## Text section
──────────
Sunburn Often Diagnosed in Outpatient Setting

August 13, 2021
Jonathan Alicea

Jonathan Alicea is an assistant editor for HCPLive. He graduated from Princeton University with a degree with English and minors in Linguistics and Theater. He spends his free time writing plays, playing PlayStation, enjoying the company of his 2 pugs, and navigating a right-handed world as a lefty. You can email him at jalicea@mjhlifesciences.com.

According to a claims analysis, sunburn was also commonly diagnosed in female and young patients.

A new study reported that most patients receive diagnoses of sunburn—a risk factor for skin cancer—in an outpatient setting.

Led by Malgorzata Nowakowska, BS, of Baylor College of Medicine, a team of investigators utilized claims data to evaluate and characterize patients who have been diagnosed with sunburn.

While previous investigations in this matter have primarily relied on self-reported survey responses or exclusively assessed emergency department visits, Nowakowska's team gathered information from a deidentified database of commercially insured patients to better understand the clinical and demographic settings of sunburn.

The Analysis

Using Truven Marketscan and International Classification of Diseases, Ninth Revision [ICD-9] diagnostic codes, the team extracted information on medical encounters between January 2009 – December 2018.
──────────
## Dataset entries

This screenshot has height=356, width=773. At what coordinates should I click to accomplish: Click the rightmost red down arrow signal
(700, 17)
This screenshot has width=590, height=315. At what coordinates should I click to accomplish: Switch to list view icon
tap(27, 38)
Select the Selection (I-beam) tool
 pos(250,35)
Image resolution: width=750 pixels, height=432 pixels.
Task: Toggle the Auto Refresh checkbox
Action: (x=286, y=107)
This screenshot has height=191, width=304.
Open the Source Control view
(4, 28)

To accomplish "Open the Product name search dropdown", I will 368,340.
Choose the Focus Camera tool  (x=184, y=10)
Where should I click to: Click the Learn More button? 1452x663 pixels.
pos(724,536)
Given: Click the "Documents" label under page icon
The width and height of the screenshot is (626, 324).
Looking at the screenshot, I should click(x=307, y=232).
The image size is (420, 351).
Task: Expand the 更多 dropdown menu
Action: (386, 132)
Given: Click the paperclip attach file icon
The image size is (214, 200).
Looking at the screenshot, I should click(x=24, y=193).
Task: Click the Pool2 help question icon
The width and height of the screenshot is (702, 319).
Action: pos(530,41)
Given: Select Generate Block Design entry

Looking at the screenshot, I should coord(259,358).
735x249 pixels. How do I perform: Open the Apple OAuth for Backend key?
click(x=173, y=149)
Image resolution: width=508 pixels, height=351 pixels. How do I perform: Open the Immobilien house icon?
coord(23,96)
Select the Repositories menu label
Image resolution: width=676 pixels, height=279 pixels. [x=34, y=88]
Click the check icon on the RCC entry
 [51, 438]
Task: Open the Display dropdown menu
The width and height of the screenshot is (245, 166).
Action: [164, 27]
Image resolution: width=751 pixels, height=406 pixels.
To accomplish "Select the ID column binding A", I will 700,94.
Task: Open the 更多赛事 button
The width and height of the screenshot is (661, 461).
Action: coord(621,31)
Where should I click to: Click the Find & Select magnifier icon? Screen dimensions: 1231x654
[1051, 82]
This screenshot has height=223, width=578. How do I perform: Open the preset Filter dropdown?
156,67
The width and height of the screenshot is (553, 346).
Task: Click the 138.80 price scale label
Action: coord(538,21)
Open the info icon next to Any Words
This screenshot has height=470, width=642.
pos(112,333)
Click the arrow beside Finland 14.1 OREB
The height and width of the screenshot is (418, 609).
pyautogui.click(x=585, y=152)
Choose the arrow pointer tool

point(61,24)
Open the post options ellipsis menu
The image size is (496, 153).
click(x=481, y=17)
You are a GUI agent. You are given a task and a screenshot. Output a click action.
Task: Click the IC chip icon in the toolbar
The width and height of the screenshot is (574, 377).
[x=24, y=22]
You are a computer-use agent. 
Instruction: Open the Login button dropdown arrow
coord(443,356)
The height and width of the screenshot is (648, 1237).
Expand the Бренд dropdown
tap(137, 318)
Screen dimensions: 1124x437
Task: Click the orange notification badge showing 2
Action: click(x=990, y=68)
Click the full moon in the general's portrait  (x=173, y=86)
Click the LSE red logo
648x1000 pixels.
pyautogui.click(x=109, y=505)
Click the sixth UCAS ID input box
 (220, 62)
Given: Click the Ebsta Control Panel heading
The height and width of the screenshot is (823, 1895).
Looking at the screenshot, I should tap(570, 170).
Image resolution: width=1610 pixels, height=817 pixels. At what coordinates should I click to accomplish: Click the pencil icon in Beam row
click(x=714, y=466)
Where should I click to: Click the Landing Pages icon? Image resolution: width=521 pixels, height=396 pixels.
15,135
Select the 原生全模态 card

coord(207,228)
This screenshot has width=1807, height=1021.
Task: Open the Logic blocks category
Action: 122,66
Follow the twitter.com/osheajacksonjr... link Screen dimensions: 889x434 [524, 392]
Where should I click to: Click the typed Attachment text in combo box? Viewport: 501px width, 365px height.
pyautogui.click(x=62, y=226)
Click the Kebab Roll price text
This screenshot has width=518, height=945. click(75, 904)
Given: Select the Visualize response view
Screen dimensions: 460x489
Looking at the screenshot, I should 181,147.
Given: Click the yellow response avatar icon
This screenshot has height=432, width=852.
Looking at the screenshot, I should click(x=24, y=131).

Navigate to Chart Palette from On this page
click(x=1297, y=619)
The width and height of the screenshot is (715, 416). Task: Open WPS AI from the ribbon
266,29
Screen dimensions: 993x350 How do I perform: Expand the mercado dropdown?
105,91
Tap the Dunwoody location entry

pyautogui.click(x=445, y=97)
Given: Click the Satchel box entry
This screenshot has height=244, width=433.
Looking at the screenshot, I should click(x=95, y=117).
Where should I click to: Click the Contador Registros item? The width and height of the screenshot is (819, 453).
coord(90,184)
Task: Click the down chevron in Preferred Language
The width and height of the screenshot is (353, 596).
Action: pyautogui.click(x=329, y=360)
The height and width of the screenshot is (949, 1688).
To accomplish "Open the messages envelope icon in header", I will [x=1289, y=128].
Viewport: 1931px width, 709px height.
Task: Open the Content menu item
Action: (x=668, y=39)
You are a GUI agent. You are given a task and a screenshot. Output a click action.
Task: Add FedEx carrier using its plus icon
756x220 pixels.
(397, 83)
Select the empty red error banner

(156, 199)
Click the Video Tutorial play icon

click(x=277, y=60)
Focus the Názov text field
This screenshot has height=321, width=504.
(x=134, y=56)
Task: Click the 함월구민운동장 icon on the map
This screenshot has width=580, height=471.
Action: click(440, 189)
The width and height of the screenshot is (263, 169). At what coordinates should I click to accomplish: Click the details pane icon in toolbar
──────────
## Activity
Resume the article on sunburn diagnoses in outpatient settings, starting right after its last sentence. The dataset entries have nothing to do with this.

## Result
As such, they assessed 186,186 eligible patients with sunburn, who represented a total of 208,777 encounters.

As many as 91.6% of patients had a single sunburn-related encounter, 6.5% of patients had 2 encounters, and 1.9% had 3 or more encounters.

A majority of patients was female (55.3%), and a plurality was younger than 18 years old (26.9%).

The team also reported that only 20% of encounters were based in an emergency or urgent care setting, Further, overall diagnoses were commonly made by dermatologists (26.96%), followed by family medicine clinicians (22.01%).

According to ICD 9 codes, 76.5% of instances were considered nonspecific sunburns, 6.2% were first degree burns, 17.0% were second degree, and 0.3% were third degree. As many as 83.5% of patients were not administered any medical treatments for their burn; in fact, such treatments were more likely used in an emergency/urgent care setting—with the exception of topical steroids.

Conclusions

“Our results indicate that sunburn diagnoses occur across the lifespan, highlighting the need for sun protection for all,” Nowakowska and colleague wrote.

“Our study findings suggest that sunburn is seen in various clinical settings, with an approximately 4:1 ratio of outpatient to emergency/urgent care and with dermatology and family medicine as the most common specialties,” they continued.

They acknowledged the limitations of Marketscan and their analysis, notably the inability to tell whether patients were initially seeking care for their sunburn, or whether these finding were incidental.

Nevertheless, the team indicated that administrative data can help efforts to develop public health initiatives for prevention and detection of skin cancer.

The study, “Clinical Settings and Demographic Characteristics of Patients With Sunburn,” was published online in JAMA Dermatology.